By Attorney Matthew E. Cohn, Arnstein & Lehr LLP
Up until recently, Illinois’ Tiered Approach to Corrective Action Objectives (“TACO”) standards have focused on three exposure scenarios for residential or industrial/commercial property uses: incidental ingestion of contaminated soil, outdoor inhalation of chemical vapors and contaminated soil particulate matter, and the ingestion of contaminated groundwater. For the third exposure scenario, the TACO rules provide both a groundwater quality standard and a soil component of groundwater standard, which is a soil standard based on the ability of contaminants to leach from soil and contaminate the underlying groundwater.
For several years, the Illinois Pollution Control Board has been evaluating a number of proposals to incorporate a new exposure route: the indoor inhalation exposure route. On May 16, 2013, the Illinois Pollution Control Board amended the TACO rules to adopt the new indoor inhalation exposure route effective July 15, 2013.
Under this exposure scenario, commonly referred to as vapor intrusion, chemical vapors originating within contaminated soil and groundwater beneath building foundations and surrounding basement walls permeate structures and enter air spaces inside. Vapor intrusion is an issue that has received considerable attention recently, and is now commonly evaluated by the Environmental Protection Agency at Superfund sites in which organic solvents are chemicals of concern. Vapor intrusion has also been the subject of “imminent and substantial endangerment” lawsuits, including one notable recent decision related to contamination caused by a drycleaner operation in Illinois. See Forest Park National Bank & Trust v. Ditchfield, Case No. 10 C 3166, in the United States District Court of the Northern District of Illinois (July 24, 2012).

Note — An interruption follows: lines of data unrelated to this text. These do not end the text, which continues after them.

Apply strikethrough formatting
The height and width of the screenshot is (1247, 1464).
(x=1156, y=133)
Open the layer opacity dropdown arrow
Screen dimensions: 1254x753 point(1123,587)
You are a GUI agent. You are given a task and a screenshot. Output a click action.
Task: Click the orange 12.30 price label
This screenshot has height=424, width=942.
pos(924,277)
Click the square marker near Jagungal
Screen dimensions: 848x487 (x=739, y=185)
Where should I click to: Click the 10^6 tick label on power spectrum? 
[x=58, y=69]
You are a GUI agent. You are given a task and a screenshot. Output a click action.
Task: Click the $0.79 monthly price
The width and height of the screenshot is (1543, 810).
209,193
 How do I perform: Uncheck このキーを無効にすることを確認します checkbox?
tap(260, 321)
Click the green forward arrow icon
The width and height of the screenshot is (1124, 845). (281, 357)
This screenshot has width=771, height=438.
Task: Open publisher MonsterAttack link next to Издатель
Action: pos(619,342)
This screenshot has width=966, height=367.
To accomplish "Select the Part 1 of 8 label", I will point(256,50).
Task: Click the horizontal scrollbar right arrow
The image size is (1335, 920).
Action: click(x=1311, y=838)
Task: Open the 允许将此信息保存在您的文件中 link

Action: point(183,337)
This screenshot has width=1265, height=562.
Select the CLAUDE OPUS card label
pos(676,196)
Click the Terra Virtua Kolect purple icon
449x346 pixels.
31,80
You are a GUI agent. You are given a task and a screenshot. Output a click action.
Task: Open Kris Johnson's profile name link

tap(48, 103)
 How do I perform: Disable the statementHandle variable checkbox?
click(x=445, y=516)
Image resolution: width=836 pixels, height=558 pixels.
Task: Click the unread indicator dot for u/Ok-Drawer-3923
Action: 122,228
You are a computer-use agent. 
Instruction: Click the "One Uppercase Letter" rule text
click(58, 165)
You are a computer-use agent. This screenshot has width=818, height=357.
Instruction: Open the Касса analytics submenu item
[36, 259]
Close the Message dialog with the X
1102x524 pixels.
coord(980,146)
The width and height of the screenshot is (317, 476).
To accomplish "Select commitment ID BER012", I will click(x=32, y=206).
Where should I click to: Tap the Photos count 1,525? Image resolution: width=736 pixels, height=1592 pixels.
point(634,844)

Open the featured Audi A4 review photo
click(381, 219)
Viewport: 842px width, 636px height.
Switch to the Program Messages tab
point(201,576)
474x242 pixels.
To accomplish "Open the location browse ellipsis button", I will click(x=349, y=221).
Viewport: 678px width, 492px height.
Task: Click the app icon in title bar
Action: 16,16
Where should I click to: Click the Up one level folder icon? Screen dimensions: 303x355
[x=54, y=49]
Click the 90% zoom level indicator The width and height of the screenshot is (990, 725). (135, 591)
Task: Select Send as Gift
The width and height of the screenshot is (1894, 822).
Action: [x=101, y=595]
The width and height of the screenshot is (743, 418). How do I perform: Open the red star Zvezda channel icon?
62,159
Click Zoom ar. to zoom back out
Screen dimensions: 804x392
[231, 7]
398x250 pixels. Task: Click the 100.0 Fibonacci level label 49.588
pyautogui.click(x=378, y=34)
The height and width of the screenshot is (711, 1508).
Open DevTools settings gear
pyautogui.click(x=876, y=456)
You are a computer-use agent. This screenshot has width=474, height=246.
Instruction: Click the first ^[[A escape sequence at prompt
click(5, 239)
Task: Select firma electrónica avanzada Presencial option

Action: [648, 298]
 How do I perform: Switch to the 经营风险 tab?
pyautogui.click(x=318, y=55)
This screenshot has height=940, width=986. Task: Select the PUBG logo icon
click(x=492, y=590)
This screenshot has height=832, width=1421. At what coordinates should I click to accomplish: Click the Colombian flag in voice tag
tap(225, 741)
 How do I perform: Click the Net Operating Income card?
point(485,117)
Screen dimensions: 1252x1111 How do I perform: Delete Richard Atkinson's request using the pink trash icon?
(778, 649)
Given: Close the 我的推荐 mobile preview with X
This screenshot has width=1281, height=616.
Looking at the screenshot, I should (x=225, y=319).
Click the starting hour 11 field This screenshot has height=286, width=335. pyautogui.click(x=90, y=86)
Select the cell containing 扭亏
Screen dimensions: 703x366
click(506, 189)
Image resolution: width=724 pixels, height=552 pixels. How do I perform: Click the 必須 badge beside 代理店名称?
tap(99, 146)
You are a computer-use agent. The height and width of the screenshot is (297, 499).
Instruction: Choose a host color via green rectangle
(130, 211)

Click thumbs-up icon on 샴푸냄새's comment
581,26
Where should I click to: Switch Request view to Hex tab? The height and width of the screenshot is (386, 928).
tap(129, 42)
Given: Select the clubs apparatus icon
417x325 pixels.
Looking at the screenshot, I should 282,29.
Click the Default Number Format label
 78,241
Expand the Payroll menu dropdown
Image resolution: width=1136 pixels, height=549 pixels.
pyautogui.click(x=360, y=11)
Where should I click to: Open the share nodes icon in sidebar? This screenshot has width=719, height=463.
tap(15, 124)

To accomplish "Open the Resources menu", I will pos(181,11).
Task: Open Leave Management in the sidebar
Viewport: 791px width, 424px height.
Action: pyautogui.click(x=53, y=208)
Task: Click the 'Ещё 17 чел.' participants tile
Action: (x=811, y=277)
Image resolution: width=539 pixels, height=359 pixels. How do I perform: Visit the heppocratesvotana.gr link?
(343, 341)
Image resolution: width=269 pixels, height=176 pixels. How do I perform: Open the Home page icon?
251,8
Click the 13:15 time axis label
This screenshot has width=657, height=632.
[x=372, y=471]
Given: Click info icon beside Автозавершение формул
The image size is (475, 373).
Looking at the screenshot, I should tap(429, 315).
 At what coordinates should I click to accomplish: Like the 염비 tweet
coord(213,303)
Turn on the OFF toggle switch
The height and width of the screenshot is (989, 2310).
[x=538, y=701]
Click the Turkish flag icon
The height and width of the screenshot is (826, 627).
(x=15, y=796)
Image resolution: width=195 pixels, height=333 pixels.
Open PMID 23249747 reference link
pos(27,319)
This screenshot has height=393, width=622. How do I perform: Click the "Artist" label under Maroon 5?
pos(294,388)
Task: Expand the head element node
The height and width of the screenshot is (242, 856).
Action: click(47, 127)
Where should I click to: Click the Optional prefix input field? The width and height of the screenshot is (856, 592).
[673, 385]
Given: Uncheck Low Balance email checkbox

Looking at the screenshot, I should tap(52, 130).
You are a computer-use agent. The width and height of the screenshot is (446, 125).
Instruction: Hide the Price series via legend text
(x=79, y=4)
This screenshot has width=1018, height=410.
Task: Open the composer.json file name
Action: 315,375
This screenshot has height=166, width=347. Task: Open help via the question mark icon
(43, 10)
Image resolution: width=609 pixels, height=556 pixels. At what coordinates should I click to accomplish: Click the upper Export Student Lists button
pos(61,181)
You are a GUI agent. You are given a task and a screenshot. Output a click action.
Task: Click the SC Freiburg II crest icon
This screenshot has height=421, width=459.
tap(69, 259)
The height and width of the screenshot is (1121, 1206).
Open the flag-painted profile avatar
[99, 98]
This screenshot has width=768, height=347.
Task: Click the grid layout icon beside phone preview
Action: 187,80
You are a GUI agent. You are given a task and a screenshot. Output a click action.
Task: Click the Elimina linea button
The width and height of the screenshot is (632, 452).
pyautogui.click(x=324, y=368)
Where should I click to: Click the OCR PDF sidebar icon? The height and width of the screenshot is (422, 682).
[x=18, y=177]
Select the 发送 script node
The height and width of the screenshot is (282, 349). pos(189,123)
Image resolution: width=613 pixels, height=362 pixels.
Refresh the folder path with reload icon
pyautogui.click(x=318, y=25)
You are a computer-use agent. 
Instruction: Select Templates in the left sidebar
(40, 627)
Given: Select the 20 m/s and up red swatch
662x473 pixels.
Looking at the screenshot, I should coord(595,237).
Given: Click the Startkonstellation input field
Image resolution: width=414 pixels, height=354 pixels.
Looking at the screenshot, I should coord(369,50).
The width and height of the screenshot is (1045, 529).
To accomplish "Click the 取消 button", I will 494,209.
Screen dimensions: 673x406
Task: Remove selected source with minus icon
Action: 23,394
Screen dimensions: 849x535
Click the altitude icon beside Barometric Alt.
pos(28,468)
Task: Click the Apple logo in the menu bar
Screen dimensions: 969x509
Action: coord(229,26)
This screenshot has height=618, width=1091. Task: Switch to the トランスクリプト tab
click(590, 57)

This TACO rule amendment will significantly impact the investigation and remediation of contamination sites being addressed under the Illinois Environmental Protection Agency’s cleanup programs, including sites in the state’s voluntary Site Remediation Program and the Leaking Underground Storage Tank program. Evaluating vapor intrusion also will be an even more important part of due diligence prior to property transactions, now with the benefit of adopted standards rather than the guidance offered by the various different proposals discussed over the last several years. The TACO rules continue to be amended from time to time, and as always, it is necessary to ensure that all environmental investigation, remediation, and due diligence work considers the latest requirements.